>> begin Raw records
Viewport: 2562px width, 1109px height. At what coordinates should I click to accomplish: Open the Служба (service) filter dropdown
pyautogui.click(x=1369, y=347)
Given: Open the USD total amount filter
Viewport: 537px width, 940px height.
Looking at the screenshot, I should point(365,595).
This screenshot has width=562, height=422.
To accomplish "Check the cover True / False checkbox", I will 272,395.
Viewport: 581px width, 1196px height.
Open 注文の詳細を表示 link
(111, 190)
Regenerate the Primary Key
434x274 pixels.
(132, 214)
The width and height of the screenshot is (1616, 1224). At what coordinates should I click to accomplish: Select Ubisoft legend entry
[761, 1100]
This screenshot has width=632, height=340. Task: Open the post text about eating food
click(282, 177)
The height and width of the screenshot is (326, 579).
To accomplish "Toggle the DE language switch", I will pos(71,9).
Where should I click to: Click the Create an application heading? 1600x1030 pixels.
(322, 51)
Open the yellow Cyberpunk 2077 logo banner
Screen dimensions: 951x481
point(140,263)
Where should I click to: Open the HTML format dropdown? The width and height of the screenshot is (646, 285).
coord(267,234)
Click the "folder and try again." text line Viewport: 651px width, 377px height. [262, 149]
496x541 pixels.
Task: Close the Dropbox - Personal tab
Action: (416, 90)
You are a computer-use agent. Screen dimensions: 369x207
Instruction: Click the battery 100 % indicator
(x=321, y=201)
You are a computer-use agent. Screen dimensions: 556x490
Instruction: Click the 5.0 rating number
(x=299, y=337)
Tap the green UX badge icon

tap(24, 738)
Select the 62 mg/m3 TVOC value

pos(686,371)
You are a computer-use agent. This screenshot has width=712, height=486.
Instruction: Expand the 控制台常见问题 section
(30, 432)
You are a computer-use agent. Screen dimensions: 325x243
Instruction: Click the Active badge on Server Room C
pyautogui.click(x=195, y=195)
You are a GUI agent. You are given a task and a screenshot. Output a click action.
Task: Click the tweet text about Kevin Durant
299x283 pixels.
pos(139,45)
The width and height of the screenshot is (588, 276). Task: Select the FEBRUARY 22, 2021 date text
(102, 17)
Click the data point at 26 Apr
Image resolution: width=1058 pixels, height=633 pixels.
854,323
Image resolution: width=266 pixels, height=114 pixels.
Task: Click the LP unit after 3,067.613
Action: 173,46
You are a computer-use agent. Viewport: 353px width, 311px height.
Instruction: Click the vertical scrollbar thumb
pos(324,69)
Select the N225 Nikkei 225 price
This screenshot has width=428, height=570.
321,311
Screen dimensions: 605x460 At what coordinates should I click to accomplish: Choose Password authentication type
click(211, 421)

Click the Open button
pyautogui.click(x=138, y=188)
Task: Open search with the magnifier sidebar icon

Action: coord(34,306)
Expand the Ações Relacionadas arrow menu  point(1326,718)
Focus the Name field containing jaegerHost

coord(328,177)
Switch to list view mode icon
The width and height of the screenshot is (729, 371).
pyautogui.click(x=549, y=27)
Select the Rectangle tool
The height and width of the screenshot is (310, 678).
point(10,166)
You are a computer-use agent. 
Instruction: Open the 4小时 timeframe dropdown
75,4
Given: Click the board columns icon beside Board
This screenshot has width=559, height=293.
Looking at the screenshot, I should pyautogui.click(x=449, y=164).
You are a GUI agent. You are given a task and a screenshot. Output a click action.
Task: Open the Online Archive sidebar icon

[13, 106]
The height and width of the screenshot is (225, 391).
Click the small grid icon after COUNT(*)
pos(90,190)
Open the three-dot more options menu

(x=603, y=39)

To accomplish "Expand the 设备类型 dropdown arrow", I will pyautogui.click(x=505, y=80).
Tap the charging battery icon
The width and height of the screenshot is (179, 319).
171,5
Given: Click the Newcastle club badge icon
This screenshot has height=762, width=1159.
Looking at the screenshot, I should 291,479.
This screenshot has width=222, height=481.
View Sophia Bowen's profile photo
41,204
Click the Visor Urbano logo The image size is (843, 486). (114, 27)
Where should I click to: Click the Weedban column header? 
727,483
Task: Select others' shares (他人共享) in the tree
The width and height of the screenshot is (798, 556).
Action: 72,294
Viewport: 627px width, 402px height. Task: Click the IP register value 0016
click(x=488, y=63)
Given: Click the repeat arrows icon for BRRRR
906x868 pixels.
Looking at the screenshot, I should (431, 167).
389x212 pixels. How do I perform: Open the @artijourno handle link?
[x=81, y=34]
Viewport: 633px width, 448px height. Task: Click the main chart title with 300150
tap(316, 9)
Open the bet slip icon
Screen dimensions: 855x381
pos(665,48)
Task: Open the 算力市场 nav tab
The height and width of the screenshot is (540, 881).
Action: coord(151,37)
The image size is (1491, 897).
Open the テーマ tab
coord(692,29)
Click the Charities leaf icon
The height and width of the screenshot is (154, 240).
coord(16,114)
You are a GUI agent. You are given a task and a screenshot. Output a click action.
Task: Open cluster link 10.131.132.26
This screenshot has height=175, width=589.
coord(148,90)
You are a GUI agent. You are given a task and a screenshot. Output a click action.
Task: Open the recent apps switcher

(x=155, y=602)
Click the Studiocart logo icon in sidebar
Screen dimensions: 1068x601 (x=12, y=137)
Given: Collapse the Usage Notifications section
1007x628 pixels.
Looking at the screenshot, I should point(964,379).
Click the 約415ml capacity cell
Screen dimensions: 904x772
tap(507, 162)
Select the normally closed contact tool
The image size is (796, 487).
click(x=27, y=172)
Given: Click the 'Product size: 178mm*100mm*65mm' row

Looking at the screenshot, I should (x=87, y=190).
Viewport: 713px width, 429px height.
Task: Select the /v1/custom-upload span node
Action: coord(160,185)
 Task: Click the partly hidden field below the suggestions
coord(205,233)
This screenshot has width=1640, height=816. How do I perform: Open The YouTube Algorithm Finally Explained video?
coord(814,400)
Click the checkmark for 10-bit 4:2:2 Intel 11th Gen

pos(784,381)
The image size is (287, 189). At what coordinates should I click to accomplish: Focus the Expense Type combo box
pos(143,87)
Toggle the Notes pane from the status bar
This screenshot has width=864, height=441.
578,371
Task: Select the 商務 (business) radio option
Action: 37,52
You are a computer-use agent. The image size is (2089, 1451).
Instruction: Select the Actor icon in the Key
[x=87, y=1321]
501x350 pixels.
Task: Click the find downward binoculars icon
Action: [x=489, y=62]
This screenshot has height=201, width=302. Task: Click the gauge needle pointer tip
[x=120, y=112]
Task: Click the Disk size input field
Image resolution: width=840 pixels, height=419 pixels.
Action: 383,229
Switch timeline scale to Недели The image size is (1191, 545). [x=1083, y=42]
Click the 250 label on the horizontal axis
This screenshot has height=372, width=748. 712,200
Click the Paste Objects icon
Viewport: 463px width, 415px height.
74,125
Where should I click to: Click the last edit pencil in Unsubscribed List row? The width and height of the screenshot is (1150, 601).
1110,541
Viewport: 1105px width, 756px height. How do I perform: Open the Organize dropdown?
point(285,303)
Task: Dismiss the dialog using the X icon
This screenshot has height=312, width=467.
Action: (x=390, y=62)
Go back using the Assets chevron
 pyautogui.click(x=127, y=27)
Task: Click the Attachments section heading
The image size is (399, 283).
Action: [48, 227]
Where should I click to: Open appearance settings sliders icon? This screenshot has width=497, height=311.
>> end Raw records
* _What is expected_
Copy the lines of the data above without any changes, from the line with "Given: Click the repeat arrows icon for BRRRR" to the line with "Action: coord(151,37)".

* _Output_
Given: Click the repeat arrows icon for BRRRR
906x868 pixels.
Looking at the screenshot, I should (431, 167).
389x212 pixels. How do I perform: Open the @artijourno handle link?
[x=81, y=34]
Viewport: 633px width, 448px height. Task: Click the main chart title with 300150
tap(316, 9)
Open the bet slip icon
Screen dimensions: 855x381
pos(665,48)
Task: Open the 算力市场 nav tab
The height and width of the screenshot is (540, 881).
Action: coord(151,37)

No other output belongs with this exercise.